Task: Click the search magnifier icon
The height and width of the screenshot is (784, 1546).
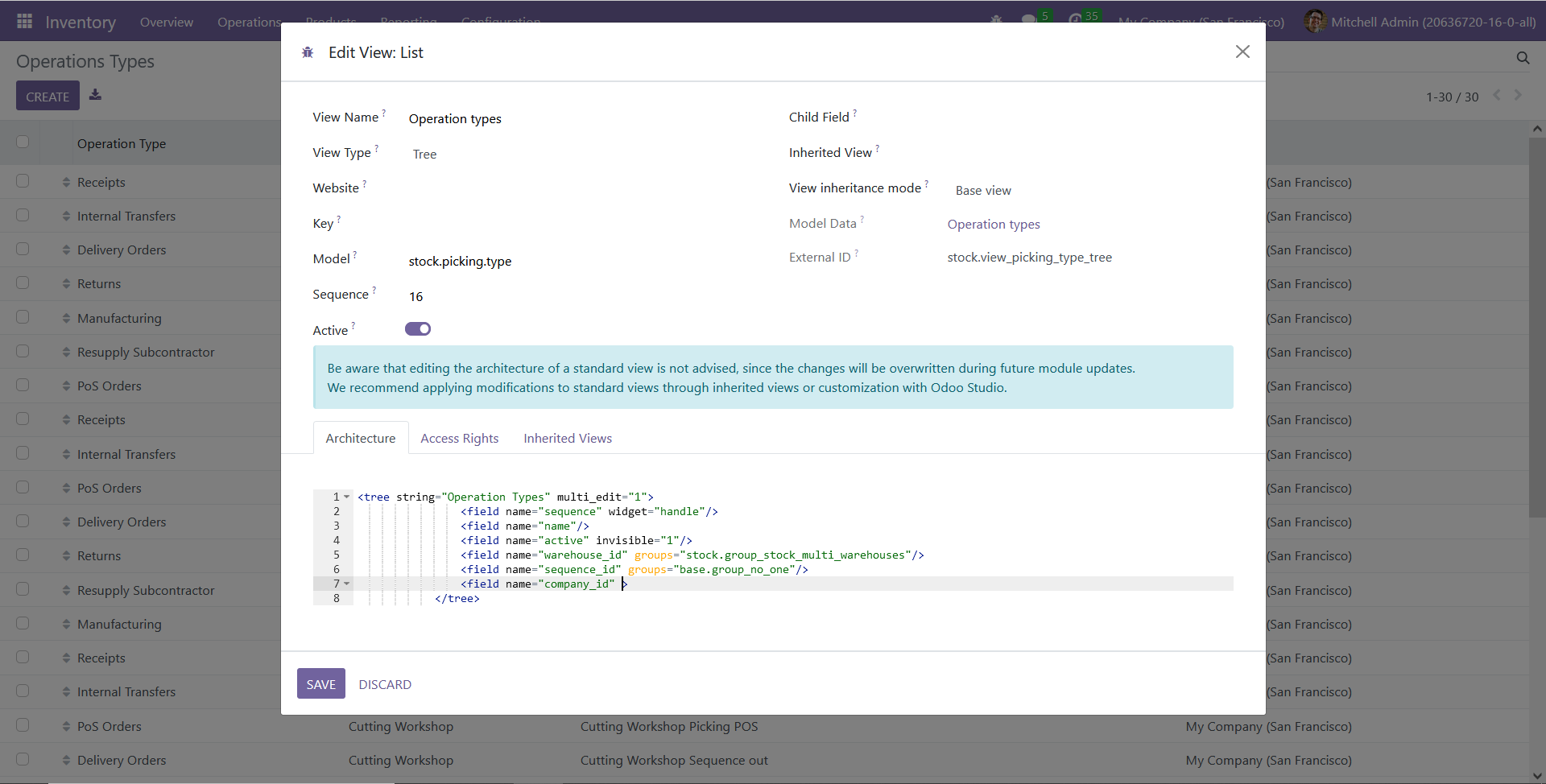Action: click(x=1523, y=57)
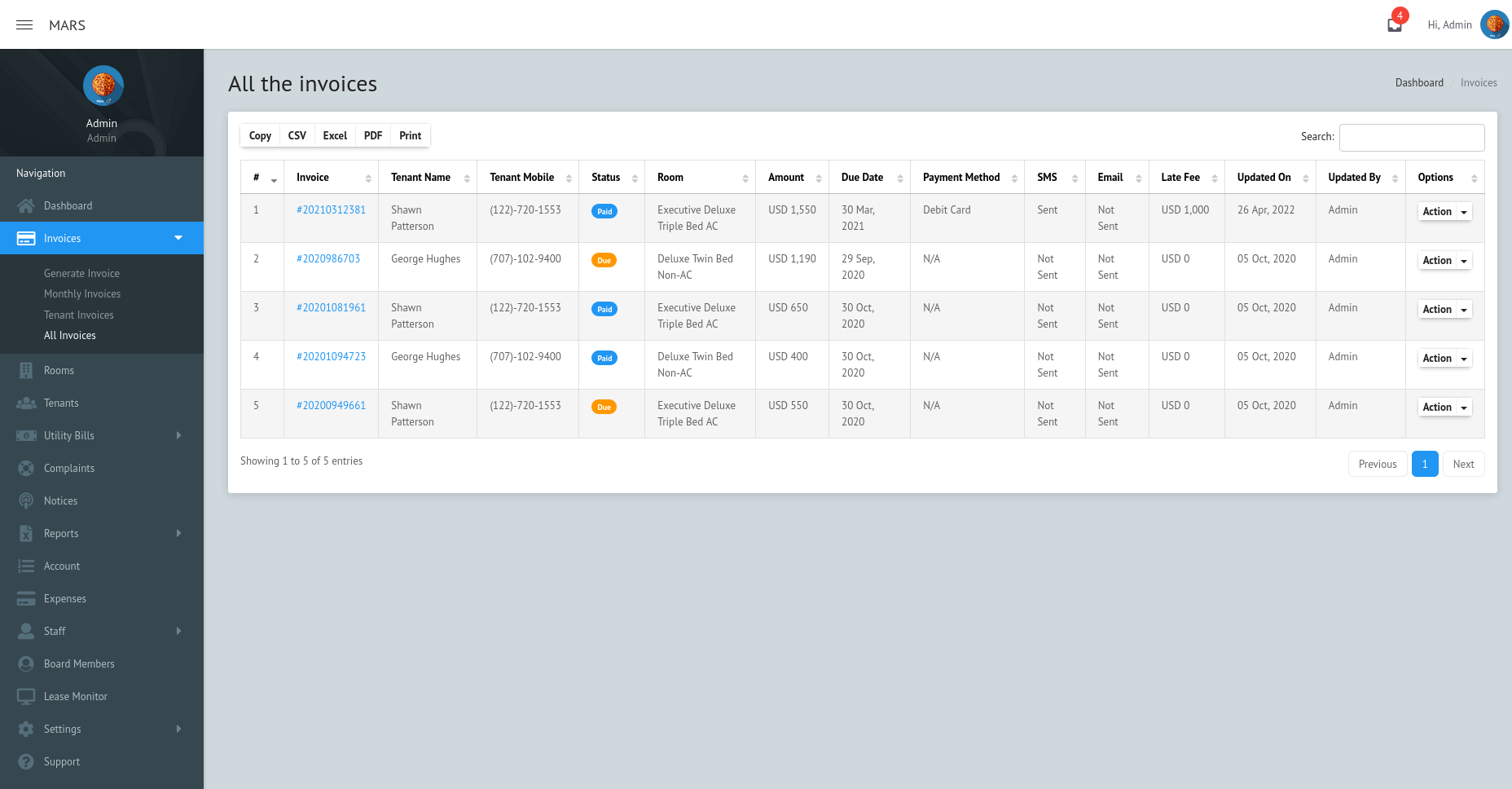Open Notices from the sidebar
The height and width of the screenshot is (789, 1512).
(26, 500)

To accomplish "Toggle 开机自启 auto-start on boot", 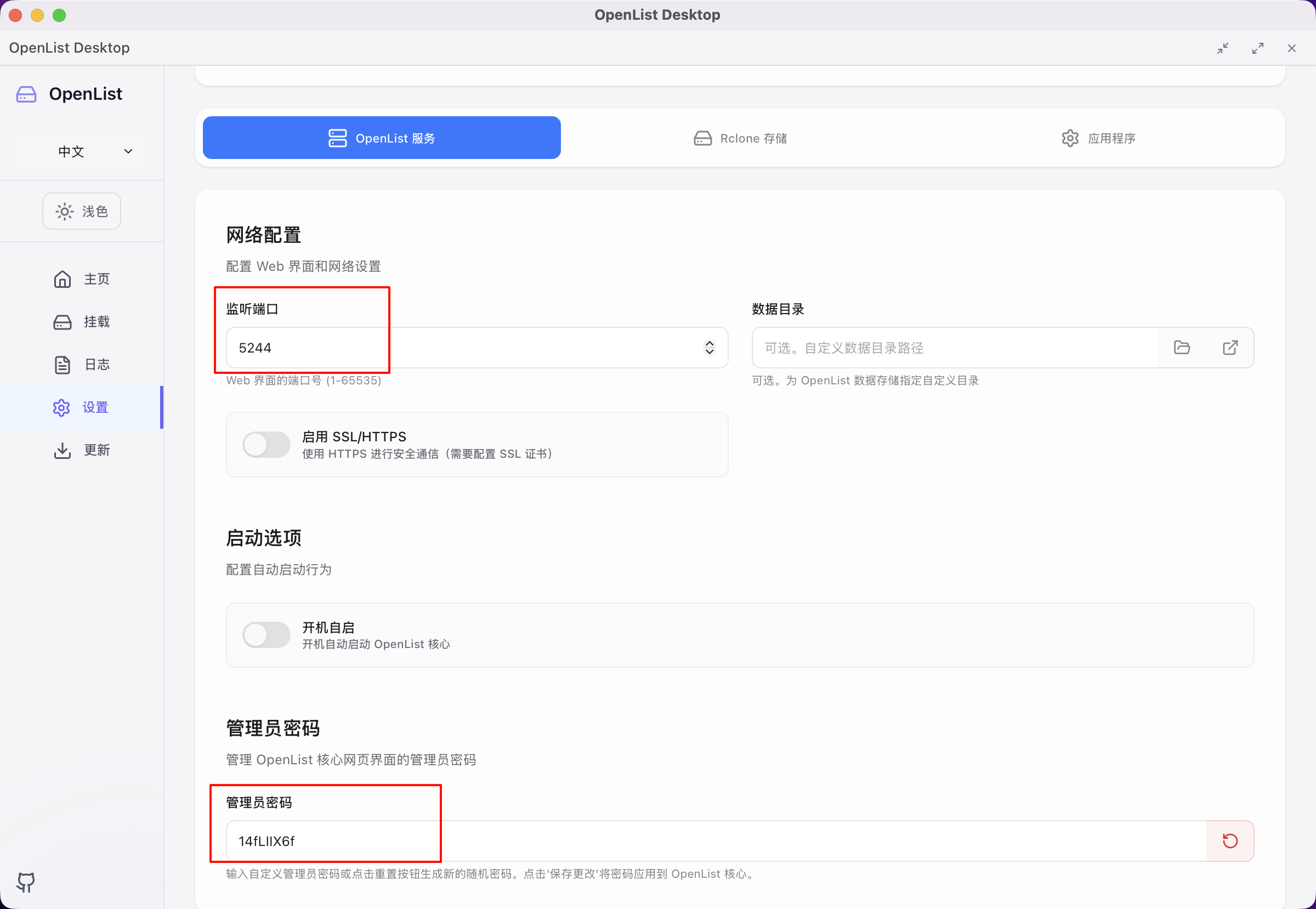I will pyautogui.click(x=266, y=635).
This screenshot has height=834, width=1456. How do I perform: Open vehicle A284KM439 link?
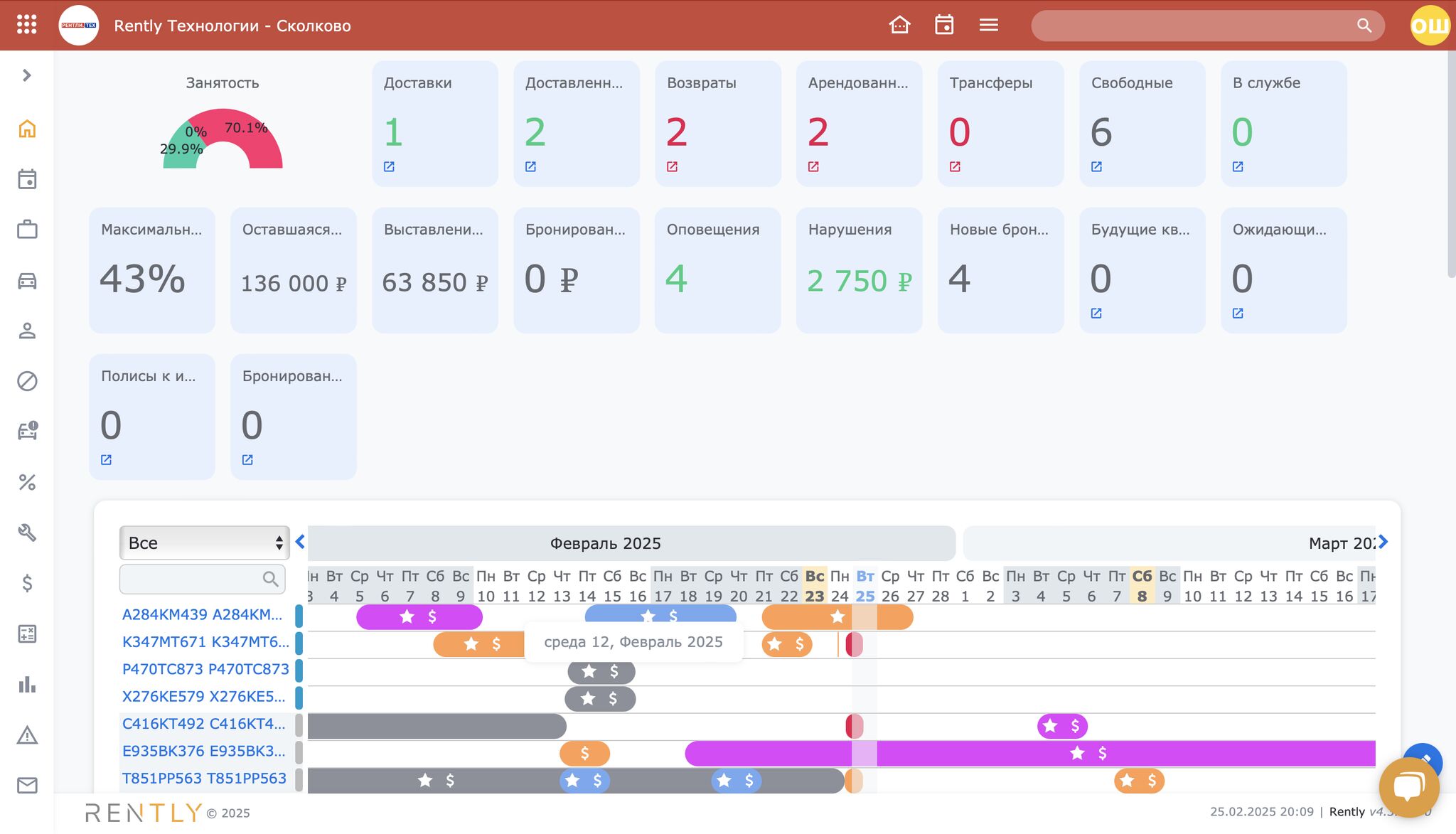pos(202,614)
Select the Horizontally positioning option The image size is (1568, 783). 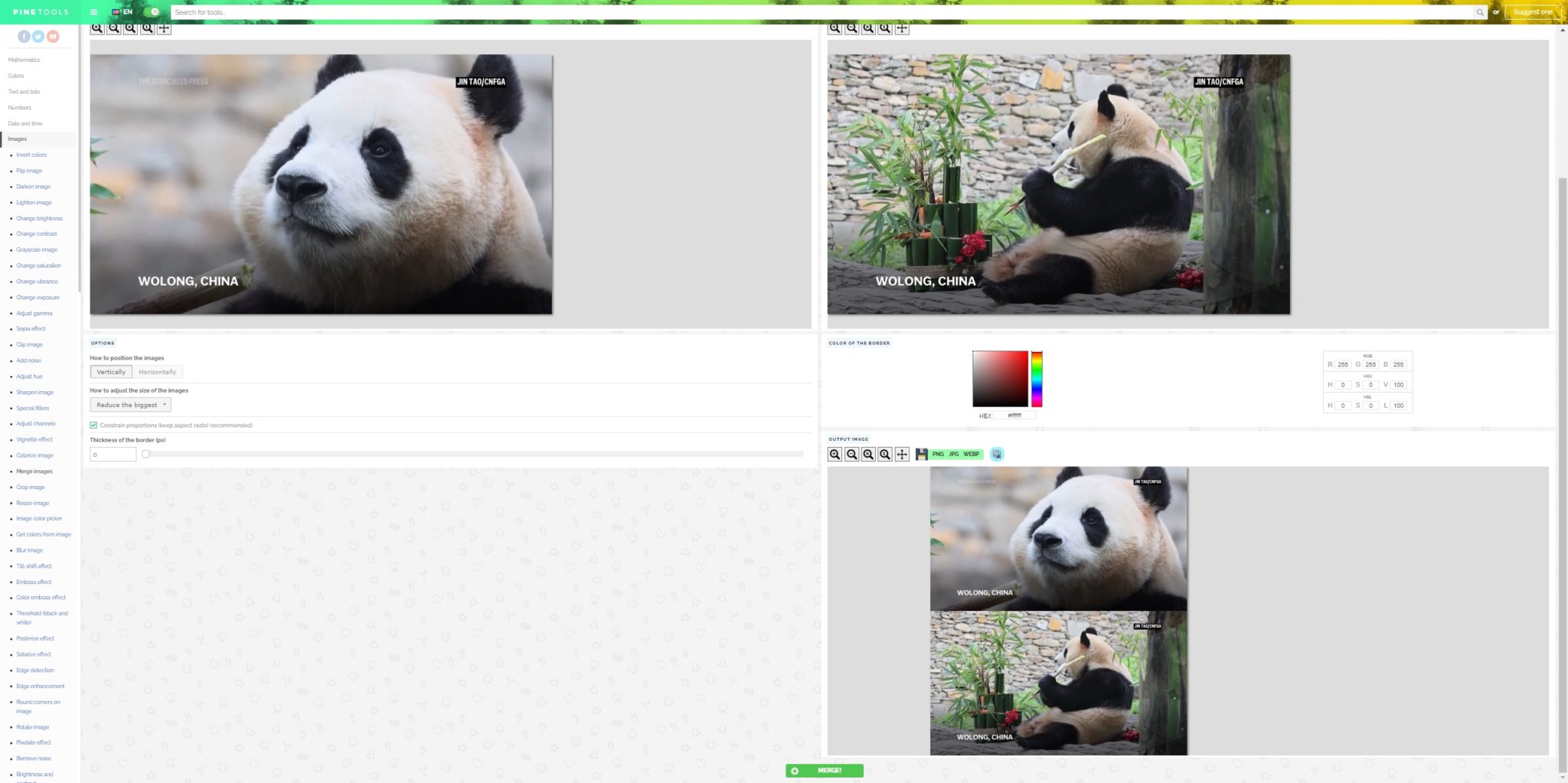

- - -

_Assigned task_. Set down only the lines from the one with "This screenshot has" through the end of the entries, exactly as they appear, leaving out each picture.

_Exercise response_.
This screenshot has height=834, width=1456. How do I perform: Open vehicle A284KM439 link?
pos(202,614)
Select the Horizontally positioning option The image size is (1568, 783). 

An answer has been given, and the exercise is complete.